## What to produce:
If a line in the data below contains "computer", copy it.
Supplied data Block Start
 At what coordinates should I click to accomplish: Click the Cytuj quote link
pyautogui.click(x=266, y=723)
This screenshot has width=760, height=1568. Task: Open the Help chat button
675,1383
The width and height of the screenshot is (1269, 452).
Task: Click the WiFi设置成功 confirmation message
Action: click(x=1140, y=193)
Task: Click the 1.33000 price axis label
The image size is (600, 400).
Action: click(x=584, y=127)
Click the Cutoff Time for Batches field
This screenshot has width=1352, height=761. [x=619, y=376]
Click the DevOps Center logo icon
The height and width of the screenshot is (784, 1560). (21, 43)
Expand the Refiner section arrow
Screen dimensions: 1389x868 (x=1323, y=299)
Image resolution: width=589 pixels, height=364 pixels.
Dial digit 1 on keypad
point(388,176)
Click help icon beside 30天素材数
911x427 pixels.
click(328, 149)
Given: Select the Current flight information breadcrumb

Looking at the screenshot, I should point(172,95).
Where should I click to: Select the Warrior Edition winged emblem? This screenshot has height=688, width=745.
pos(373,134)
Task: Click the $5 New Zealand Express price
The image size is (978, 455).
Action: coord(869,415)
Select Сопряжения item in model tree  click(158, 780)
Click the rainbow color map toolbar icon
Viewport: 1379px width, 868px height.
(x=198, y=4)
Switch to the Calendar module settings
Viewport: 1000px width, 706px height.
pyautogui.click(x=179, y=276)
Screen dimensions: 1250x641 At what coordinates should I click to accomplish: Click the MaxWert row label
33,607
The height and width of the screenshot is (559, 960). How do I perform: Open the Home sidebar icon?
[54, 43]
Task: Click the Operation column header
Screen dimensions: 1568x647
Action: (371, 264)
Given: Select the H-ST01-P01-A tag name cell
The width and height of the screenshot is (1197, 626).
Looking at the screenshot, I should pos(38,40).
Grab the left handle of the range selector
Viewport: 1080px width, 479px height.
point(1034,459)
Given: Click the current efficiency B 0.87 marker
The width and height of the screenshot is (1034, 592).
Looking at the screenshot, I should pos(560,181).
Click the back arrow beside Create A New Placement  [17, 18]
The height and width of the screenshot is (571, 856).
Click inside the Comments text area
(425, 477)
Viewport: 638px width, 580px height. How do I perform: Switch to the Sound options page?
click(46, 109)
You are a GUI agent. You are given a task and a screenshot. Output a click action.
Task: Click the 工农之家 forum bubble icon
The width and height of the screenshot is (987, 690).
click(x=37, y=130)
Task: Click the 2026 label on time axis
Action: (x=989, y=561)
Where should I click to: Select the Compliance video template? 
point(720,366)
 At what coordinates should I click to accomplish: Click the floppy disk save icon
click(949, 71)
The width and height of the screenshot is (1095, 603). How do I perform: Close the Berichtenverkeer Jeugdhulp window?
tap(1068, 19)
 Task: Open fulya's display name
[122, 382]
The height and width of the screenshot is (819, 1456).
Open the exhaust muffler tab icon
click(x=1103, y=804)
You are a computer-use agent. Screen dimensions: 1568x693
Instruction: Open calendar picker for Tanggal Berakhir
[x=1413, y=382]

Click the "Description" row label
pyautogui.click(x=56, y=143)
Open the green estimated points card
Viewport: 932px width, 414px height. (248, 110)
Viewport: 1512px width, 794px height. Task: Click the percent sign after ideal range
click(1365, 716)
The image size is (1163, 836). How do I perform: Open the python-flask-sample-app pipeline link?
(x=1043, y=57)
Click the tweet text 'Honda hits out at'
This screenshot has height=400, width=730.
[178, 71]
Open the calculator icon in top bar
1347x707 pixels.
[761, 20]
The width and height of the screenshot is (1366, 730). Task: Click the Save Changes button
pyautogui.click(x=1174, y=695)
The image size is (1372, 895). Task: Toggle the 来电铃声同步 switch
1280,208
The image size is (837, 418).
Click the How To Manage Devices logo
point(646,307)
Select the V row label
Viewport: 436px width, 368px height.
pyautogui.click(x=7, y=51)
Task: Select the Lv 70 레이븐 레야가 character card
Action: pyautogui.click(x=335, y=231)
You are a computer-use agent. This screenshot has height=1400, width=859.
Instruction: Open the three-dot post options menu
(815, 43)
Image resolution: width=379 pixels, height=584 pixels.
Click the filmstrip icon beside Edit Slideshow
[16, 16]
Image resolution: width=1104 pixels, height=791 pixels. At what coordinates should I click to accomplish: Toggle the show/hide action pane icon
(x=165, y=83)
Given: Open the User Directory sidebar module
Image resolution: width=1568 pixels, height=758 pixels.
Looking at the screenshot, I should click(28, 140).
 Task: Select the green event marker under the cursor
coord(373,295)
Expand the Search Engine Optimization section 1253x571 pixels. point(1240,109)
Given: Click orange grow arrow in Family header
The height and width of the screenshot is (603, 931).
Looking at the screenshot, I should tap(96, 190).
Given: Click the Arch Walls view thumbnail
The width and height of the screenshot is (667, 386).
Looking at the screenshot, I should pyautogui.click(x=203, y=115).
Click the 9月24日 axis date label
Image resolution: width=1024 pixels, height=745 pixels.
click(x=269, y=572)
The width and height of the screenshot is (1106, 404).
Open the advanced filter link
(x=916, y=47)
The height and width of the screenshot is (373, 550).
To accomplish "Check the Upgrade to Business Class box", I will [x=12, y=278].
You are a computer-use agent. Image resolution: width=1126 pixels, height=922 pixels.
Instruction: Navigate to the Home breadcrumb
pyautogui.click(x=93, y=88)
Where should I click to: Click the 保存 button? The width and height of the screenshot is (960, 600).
Supplied data Block End
## Reply:
You are a computer-use agent. Screen dimensions: 1568x693
You are a computer-use agent. This screenshot has height=1400, width=859.
You are a computer-use agent. Image resolution: width=1126 pixels, height=922 pixels.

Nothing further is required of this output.